Outre l’action mécanique (rendre impossible l’action de se ronger les ongles), ce dispositif a également une action psychologique. En se fondant sur la thérapie aversive, le stimulus négatif infligé à chaque tentative infructueuse de se ronger les ongles rappelle constamment au patient d’éloigner sa main de sa bouche et d’arrêter ce comportement néfaste, ce qui induit à la longue une modification comportementale.

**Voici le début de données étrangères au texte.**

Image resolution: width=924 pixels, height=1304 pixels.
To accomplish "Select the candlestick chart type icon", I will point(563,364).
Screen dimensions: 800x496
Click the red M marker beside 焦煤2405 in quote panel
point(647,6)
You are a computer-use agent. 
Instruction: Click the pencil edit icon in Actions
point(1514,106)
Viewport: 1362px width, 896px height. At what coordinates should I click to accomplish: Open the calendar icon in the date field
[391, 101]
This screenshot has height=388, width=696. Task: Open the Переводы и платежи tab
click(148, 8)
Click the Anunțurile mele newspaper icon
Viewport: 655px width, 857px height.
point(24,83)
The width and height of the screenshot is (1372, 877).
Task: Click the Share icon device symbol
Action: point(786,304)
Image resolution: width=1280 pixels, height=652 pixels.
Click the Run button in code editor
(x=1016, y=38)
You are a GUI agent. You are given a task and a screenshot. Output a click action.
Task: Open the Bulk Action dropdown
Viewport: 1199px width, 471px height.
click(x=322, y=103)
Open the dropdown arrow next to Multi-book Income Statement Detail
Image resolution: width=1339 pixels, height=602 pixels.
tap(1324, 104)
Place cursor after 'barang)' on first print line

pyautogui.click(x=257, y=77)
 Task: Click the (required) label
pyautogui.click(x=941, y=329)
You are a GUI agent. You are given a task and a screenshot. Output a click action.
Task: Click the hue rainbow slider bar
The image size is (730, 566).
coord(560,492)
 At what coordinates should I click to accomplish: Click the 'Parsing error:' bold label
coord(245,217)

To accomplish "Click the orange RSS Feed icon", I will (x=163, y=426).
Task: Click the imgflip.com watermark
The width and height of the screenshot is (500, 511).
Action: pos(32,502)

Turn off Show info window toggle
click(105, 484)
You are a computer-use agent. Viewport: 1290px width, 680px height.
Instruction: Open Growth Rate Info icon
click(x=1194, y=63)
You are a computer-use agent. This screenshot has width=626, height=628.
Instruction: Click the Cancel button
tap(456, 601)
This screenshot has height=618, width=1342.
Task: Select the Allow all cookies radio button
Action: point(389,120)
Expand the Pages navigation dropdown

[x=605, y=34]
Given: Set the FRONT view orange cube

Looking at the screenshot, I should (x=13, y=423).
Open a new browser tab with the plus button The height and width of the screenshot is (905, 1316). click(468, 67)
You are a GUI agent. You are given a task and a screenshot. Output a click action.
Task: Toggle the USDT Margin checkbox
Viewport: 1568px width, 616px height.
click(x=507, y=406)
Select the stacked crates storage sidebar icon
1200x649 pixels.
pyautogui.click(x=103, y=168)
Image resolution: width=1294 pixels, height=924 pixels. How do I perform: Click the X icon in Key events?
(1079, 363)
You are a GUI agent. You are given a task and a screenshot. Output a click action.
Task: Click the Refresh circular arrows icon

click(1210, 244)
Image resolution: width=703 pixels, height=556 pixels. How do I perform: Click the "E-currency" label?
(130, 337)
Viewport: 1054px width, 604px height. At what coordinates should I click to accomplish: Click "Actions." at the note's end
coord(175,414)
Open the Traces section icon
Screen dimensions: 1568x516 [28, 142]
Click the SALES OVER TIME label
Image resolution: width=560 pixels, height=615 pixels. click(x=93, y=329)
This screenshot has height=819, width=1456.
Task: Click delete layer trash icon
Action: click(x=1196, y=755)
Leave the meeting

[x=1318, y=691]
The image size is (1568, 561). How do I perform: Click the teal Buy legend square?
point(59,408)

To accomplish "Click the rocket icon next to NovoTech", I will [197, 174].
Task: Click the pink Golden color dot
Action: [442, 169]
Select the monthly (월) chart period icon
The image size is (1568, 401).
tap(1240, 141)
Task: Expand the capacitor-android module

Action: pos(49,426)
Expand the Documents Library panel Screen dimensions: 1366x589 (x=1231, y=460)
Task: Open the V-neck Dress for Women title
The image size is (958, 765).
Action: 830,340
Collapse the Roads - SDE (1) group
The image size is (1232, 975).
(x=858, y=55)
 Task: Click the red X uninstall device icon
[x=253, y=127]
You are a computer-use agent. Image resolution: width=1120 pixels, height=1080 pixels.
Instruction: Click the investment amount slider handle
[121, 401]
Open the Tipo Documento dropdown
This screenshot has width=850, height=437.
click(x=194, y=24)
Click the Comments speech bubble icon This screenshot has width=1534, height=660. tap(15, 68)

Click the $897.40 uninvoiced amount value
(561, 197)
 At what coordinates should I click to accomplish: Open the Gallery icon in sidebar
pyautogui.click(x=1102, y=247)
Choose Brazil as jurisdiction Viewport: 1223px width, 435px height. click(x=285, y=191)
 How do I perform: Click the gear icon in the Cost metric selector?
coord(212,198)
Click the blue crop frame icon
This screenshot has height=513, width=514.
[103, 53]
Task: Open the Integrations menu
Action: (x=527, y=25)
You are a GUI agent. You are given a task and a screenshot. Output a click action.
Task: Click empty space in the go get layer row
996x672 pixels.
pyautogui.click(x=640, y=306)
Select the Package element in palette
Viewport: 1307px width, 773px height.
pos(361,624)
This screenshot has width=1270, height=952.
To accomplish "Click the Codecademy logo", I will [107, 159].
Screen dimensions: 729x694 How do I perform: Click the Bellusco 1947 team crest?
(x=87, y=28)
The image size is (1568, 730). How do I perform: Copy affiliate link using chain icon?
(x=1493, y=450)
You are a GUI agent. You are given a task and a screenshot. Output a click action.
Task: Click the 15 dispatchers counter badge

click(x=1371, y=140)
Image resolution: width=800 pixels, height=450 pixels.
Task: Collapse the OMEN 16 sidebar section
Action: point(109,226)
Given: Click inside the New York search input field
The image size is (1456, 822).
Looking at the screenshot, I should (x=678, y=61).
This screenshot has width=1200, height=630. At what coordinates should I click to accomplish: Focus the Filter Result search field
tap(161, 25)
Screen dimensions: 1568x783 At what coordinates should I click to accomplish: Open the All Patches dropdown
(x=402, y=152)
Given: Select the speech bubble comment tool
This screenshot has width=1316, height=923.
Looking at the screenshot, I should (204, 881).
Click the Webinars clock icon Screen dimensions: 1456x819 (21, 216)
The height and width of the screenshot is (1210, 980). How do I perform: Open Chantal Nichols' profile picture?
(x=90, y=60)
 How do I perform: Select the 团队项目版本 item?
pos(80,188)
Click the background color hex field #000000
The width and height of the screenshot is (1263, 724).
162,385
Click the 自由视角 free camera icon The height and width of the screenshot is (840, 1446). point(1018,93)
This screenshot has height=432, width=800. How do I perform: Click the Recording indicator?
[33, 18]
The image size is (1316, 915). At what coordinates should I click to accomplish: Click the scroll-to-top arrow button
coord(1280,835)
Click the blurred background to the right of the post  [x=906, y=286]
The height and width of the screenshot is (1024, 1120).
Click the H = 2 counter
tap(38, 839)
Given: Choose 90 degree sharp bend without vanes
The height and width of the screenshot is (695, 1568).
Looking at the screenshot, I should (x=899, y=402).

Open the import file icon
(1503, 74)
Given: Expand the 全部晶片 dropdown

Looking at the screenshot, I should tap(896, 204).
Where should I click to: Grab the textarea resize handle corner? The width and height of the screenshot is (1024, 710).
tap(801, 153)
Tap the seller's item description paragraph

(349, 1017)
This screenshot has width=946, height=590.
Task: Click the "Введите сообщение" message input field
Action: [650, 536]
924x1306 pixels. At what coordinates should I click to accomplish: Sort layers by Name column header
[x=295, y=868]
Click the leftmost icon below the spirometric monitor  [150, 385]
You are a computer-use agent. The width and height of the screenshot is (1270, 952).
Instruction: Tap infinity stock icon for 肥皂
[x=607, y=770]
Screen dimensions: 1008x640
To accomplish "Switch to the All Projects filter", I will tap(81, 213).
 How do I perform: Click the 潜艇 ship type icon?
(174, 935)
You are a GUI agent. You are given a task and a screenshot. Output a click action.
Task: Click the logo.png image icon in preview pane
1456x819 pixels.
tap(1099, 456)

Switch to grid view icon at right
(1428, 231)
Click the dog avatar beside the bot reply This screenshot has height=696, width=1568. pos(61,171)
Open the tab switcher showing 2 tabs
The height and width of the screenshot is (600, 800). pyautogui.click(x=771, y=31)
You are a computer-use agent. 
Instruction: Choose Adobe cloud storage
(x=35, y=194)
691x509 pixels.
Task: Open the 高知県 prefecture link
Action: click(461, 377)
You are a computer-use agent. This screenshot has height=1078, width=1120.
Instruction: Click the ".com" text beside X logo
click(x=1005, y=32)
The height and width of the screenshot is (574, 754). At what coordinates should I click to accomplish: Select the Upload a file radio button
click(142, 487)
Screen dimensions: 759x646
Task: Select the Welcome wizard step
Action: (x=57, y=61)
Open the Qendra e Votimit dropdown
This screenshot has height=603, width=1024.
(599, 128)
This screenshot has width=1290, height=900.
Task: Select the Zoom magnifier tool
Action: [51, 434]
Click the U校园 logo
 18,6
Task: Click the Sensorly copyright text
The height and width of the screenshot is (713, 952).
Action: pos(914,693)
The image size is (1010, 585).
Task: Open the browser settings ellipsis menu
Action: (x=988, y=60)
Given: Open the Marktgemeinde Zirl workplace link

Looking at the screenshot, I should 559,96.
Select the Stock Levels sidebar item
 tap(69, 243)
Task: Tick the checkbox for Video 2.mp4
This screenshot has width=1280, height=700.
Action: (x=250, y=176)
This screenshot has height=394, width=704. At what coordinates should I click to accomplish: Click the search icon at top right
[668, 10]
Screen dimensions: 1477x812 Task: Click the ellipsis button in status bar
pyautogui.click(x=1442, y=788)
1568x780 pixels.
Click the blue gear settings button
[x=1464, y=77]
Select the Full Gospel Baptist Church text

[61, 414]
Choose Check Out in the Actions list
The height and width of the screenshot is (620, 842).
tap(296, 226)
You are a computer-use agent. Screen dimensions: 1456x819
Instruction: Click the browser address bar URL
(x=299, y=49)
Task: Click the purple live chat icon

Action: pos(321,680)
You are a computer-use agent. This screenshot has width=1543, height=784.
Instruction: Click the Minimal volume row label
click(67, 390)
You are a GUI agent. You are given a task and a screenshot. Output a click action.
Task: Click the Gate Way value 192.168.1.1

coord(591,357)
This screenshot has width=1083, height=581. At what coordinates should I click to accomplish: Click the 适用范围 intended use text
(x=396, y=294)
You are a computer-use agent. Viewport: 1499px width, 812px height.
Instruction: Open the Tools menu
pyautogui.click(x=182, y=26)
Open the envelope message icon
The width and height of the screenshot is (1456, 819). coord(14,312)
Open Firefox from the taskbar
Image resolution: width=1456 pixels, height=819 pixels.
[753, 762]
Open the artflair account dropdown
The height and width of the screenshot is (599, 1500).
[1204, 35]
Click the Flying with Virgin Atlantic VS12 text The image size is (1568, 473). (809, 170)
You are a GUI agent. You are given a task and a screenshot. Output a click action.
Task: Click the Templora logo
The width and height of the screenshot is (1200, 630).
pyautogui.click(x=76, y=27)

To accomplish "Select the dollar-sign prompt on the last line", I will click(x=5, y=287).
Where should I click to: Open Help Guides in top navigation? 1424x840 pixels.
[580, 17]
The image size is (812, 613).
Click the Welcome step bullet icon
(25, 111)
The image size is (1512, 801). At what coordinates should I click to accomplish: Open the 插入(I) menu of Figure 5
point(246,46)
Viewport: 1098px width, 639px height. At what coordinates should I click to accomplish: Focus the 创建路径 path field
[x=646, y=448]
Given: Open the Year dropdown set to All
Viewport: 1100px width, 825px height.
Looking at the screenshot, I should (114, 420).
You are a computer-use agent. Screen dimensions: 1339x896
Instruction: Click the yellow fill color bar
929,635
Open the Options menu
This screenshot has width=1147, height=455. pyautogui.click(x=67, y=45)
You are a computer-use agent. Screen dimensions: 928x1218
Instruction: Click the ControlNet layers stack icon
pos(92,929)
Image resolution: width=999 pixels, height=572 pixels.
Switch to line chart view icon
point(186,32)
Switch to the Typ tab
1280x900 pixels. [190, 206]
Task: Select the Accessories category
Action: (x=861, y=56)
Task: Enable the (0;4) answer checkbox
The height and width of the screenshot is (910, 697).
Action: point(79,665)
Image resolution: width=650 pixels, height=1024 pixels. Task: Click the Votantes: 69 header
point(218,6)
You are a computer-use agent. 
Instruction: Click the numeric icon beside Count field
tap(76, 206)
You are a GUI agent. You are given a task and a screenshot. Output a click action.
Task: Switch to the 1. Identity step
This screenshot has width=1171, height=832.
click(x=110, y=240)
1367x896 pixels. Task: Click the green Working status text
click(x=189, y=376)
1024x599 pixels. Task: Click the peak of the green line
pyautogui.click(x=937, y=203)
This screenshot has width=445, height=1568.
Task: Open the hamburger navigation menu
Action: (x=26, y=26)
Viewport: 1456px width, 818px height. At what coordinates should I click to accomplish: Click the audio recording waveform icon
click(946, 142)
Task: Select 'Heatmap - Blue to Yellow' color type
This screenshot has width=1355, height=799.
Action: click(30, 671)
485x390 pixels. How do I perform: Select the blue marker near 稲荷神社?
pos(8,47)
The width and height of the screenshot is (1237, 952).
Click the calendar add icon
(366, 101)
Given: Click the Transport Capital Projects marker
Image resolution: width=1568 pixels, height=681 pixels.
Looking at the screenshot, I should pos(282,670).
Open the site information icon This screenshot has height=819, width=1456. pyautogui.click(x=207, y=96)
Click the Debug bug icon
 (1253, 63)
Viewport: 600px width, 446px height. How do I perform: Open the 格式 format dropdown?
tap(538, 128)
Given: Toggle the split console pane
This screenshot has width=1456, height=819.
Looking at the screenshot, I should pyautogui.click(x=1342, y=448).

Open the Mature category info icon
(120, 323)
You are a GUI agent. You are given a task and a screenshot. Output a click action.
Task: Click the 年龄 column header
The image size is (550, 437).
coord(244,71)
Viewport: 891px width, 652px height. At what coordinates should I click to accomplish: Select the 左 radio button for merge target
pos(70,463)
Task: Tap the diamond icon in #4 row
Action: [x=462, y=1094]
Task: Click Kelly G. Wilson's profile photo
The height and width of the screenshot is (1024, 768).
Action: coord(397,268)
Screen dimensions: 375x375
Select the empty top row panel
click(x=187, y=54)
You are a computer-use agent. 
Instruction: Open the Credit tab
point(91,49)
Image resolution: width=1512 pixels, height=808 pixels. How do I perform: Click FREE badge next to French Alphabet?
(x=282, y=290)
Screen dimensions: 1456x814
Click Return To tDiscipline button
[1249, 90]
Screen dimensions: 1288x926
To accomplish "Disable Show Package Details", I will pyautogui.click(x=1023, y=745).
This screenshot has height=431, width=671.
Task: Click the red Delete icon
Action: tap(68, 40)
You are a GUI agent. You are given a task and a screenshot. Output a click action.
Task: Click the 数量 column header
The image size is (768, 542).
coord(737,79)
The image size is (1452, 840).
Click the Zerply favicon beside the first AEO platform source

Bien que ce cas clinique montre des résultats probants après un traitement de 1 mois et un recul clinique de 9 mois, quelques inconvénients et problèmes subsistent :

• le dispositif n’est pas esthétique en raison de l’utilisation de l’acier pour sa confection. L’emploi d’autres types de matériaux doit être envisagé pour une meilleure intégration esthétique ;

• la durée du traitement (1 mois) est arbitraire, la compréhension du mécanisme psychologique à la base de cette thérapeutique est nécessaire pour proposer la période optimale du port de ce dispositif ;

• d’autres études doivent être réalisées pour valider l’efficacité de ce dispositif et déceler d’éventuels effets indésirables.

Conclusion

L’onychophagie est une manie répandue donnant lieu à des complications dermatologiques, esthétiques, dentaires et psychologiques. Bien que de nombreux traitements aient été proposés pour la traiter, il n’existe actuellement pas de traitement efficace contre elle.

Cet article décrit un appareil fixe façonné et collé par le chirurgien-dentiste destiné à rendre impossible l’action du ciseau interincisif. Le cas clinique qu’il rapporte donne un moyen simple et innovant plaçant le chirurgien-dentiste au centre de la prise en charge de ce trouble.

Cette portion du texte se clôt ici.